Wild ride: A wild dolphin can swim up to 80 miles a day through open ocean. © Alamy

Are robot animals a good idea? A company in the USA has created electronic dolphins that can swim and move like the real thing. Some think they should replace wild creatures in zoos.

What’s happening

The dolphin lifts its head and makes its famous clicking sound. Then, it dives under the water. A woman in a pink swimsuit swims alongside it.

The crowd is delighted. The demonstration has been so good that they forget what is unusual about it: the dolphin is a robot.

Find out more

There are about 3,000 dolphins in captivity worldwide. They are used for entertainment: guests watch them do tricks and can even swim with them.

These shows are supposed to inspire people to learn about dolphins. But often, the tanks in zoos do not have enough space for the animals, and critics argue that making them do tricks is cruel.

A company in California has come up with a solution: an animatronic robot just like a real dolphin.

It is so realistic that when they tested it in a local swimming pool, one onlooker even believed that it was a living, breathing creature.

The creators say the robots could end animal cruelty. They do not get hungry or tired; they could be on show around the clock.

Are they a good idea?

Some say…

They must be! Zoos may be fun, but they are not natural. All animals should be able to live freely in the wild. These realistic robots do not need food and they do not mind being kept in small pools. They are perfect for learning about wild animals without taking them away from where they belong and forcing them to be on display.

Others think…

Not really. We should not want to go to zoos in the first place. It is not right to stare at animals for entertainment. These robots would just encourage us to carry on, rather than breaking the habit. If we want to look at wild animals, there are plenty of beautiful films that show them in their natural habitat where they belong.

You Decide

  1. Would you rather see an animal close up at the zoo or at a distance in its natural habitat?

Activities

  1. Draw a picture of a dolphin. Find out five facts about dolphins and write them under your picture.

Some People Say...

“No aquarium, no tank… however spacious it may be, can begin to duplicate the conditions of the sea.”

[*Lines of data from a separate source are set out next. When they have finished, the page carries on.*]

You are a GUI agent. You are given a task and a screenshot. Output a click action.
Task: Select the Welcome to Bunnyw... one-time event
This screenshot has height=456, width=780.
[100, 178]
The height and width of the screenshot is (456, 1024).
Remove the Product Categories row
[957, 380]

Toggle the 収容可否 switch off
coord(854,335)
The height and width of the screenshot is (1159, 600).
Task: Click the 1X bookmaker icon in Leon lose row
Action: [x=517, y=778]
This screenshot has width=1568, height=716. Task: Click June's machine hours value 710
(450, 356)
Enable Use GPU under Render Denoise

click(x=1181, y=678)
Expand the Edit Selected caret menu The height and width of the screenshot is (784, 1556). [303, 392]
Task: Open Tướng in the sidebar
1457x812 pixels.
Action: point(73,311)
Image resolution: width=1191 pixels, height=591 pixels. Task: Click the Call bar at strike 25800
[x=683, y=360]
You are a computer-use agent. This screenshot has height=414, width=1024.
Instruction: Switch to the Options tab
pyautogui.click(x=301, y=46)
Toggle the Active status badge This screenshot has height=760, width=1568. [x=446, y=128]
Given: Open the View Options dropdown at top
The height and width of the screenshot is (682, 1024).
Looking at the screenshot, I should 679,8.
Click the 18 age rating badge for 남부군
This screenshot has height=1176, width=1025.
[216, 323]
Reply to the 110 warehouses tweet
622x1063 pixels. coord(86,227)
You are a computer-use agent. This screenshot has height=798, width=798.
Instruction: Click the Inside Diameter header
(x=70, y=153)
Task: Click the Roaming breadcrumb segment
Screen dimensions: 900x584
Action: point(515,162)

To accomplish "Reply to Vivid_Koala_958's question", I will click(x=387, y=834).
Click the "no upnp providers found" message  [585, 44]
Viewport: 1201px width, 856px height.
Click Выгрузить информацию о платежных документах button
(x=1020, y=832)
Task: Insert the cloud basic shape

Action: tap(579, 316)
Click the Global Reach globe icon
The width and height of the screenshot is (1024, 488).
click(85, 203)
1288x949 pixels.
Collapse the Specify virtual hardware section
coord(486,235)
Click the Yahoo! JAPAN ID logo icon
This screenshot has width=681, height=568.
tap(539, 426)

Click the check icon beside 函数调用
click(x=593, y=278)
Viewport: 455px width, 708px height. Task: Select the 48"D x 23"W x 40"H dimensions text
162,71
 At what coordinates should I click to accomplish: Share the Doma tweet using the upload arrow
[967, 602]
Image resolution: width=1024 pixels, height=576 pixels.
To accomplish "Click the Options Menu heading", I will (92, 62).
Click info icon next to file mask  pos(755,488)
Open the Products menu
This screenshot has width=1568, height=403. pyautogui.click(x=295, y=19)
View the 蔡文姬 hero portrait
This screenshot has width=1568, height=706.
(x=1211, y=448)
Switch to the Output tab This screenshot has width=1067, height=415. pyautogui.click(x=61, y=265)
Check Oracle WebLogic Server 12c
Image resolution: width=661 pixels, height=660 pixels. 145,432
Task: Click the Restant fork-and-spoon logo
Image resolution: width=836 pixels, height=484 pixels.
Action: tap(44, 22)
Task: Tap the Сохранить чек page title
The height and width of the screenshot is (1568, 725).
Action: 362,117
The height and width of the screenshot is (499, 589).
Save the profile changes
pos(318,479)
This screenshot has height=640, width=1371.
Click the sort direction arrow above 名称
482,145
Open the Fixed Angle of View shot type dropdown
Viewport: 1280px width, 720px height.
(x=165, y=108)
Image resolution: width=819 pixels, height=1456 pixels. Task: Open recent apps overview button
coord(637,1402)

Jacques Cousteau, French explorer and conservationist

What do you think?

Word Watch

Clicking
Dolphins are friendly creatures and talk to each other with clicks. People also describe the unusual sound as barks, squeaks and moans.
Demonstration
An activity that shows how something works. This demonstration showed the audience how the robot dolphin could behave like the real thing.
Captivity
When something or someone is kept in one place and cannot leave. Animals in zoos are captive – or in captivity.
Space
In the wild, dolphins can swim up to 80 miles a day. Even in the largest aquariums, they do not have the opportunity to move with nearly as much freedom.
Cruel
Causing pain or suffering. Even though dolphins play together in the wild, animal rights supporters argue that it is unfair to train them to play when we make them do things.
Solution
The answer to a problem. In this case, the makers of the robots say that they can help people learn about dolphins and grow to love them without harming any real animals.
Animatronic
Animatronic is a word made up of two others – animation and electronic. It means a robot that is made to look like a real living thing.
Habitat
The natural home of an animal or plant.